What management consultant advises you to insult the majority of your work-force and pit them against each other?
What we teach at PSU is that a merit pay program should offer at least a 5% raise, be available to everyone and 80% of your people should get it.
This is only more true when people work autonomously, as we do, and have a lot of control over the quality of their work.
On the way out the door at 5 pm, after keeping us there all day, they let us know that they would not be interested in extending the contract - an unusual and hostile act aimed at the union, particularly at the protections of the grievance process.

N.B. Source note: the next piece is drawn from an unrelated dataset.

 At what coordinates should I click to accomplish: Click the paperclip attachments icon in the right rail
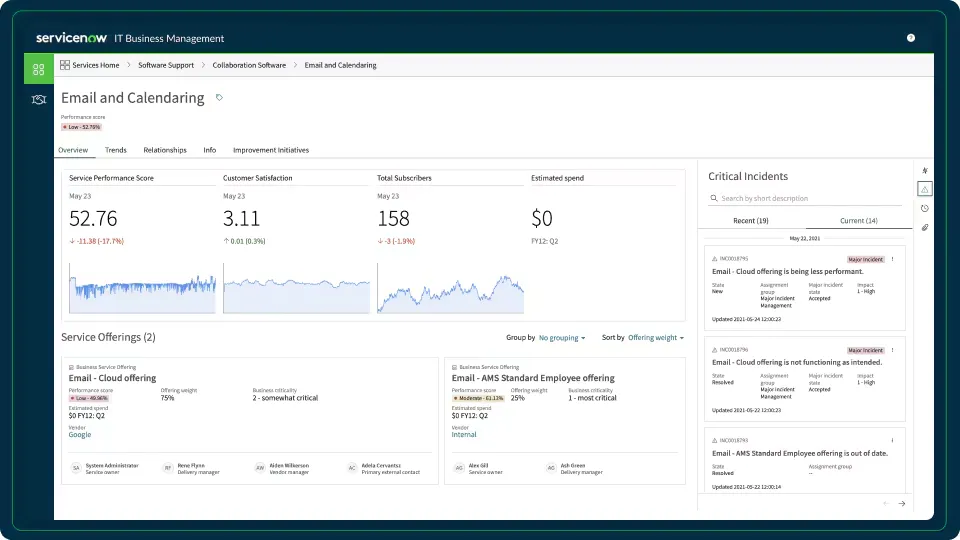click(925, 227)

Then, over the weekend, they seem to have gotten nervous, realizing perhaps how dependent they are on the good will of the faculty to work with donors, community partners and granting organizations, as well as to recruit both students and faculty - not to mention, educate students and keep the place running.
We always have the option of both taking our case to the public, and "working to rule," of doing only what we absolutely have to do to meet our job descriptions, and nothing that could be conceived of as "optional," like taking on extra committee work, or more students, or answering surveys, or fundraising, or addressing community groups, or talking to reporters, or taking potential recruits out to dinner, or a myriad of other things that we do because we're professionals who take pride in our work and university.

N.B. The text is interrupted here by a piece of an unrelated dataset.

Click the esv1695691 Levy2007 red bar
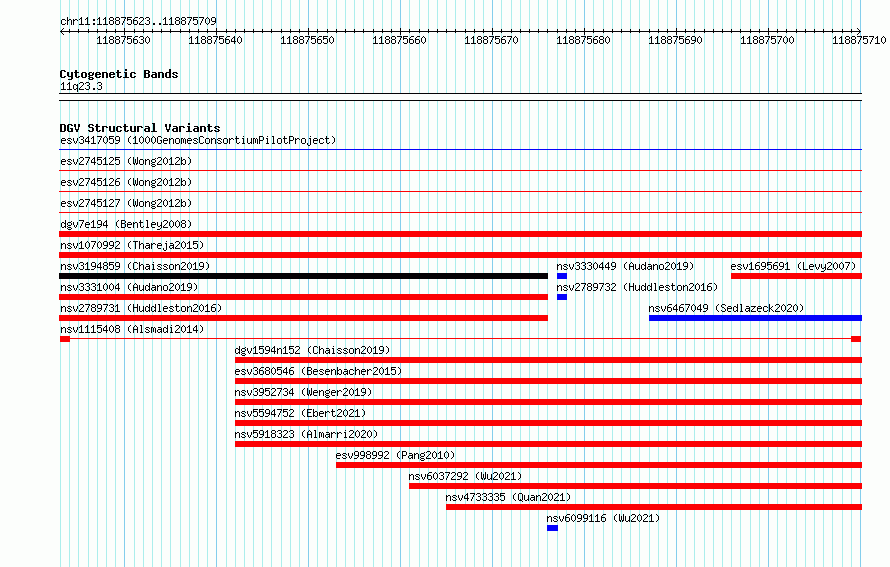This screenshot has width=890, height=567. (796, 276)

How could they even tell, if so many of us are so deficient in our performance already?
Or maybe they realized how bad it would look to the mediator to have refused to extend the contract. This morning, Oct 31st, they decided that they DO want to extend the contract, after all, and we have done that- to November 30th or until we settle, whichever comes first.
But that's all we've got, the old contract extended for another month, a date to bargain on Nov. 14th, and a date with a mediator in mid-December, if we haven't settled by then.
Stay tuned - we're going to need your support to get a half-way decent contract. I guess they need all of that enormous reserve for really important priorities, like hiring more Associate Deans and Assistant Vice Presidents....
And don't forget - despite how they cry that the union prevents them rewarding people they'd like to, they already have all the ability they need to reward performance. They gave millions last year and the year before in special equity and retention raises. Did you get one? If not, perhaps you should apply!